In 1980 Benacerraf gained the Nobel Prize, along with his colleagues Dausset and Snell "for their discoveries concerning genetically determined structures on the cell surface that regulate immunological reactions. They have been responsible for turning what at first appeared as an esoteric area of basic research on inbred mice into a major biological system of the greatest significance for the understanding of cell recognition, immune responses and graft rejection."

Benacerraf's work has been generously and continuously supported since 1957 by the National Institute of Allergy and Infectious Diseases, and for the last decade also by the National Cancer Institute.

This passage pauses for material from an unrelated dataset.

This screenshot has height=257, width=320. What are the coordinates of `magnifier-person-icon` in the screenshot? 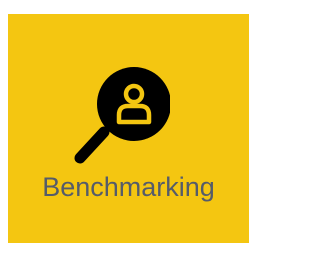 It's located at (122, 116).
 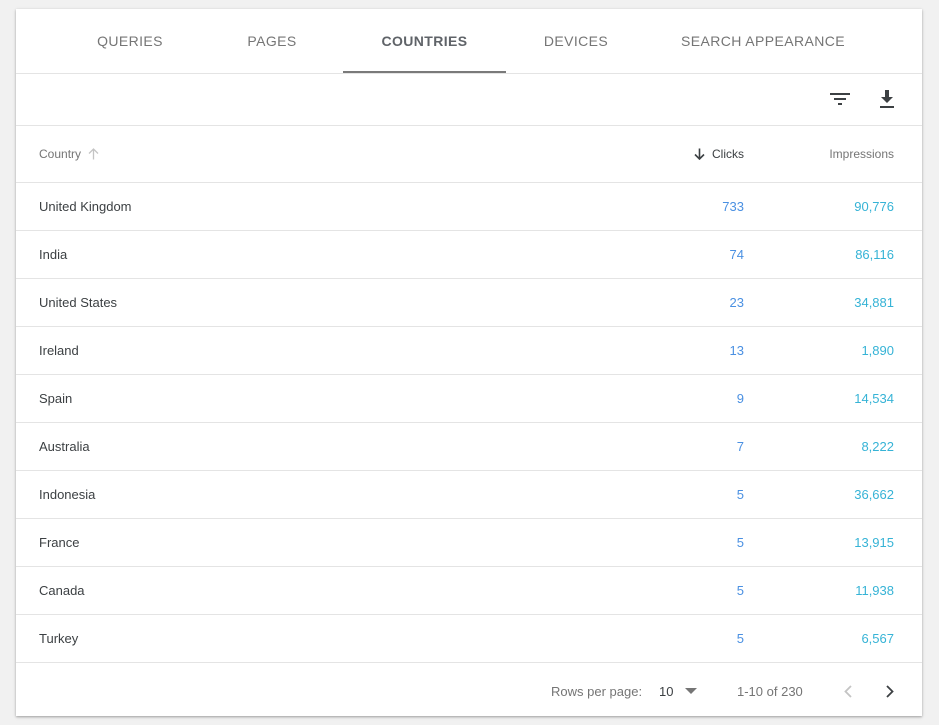 I want to click on country-cell: France, so click(x=60, y=542).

Edgar Lara-Curzio, Hispanic Engineer of the Year, 1997

Edgar Lara-Curzio, of the Department of Energy's (DOE) Oak Ridge National Laboratory, received the award for Outstanding Technical Achievements at the 1997 Hispanic Engineer National Achievement Awards Conference. Secretary of Energy Federico Pena referred to Lara-Curzio as "a gifted scientist widely respected for his work in both experimental and theoretical research work with ceramic composite materials."

At Oak Ridge, Lara-Curzio is part of the High Temperature Materials Laboratory research staff, where he is principal investigator for DOE's Continuous Fiber Ceramic Composites program. A native of Mexico, Lara-Curzio holds a bachelor's degree in engineering physics from the Metropolitan University in Mexico City and a doctorate in materials engineering from Rensselaer.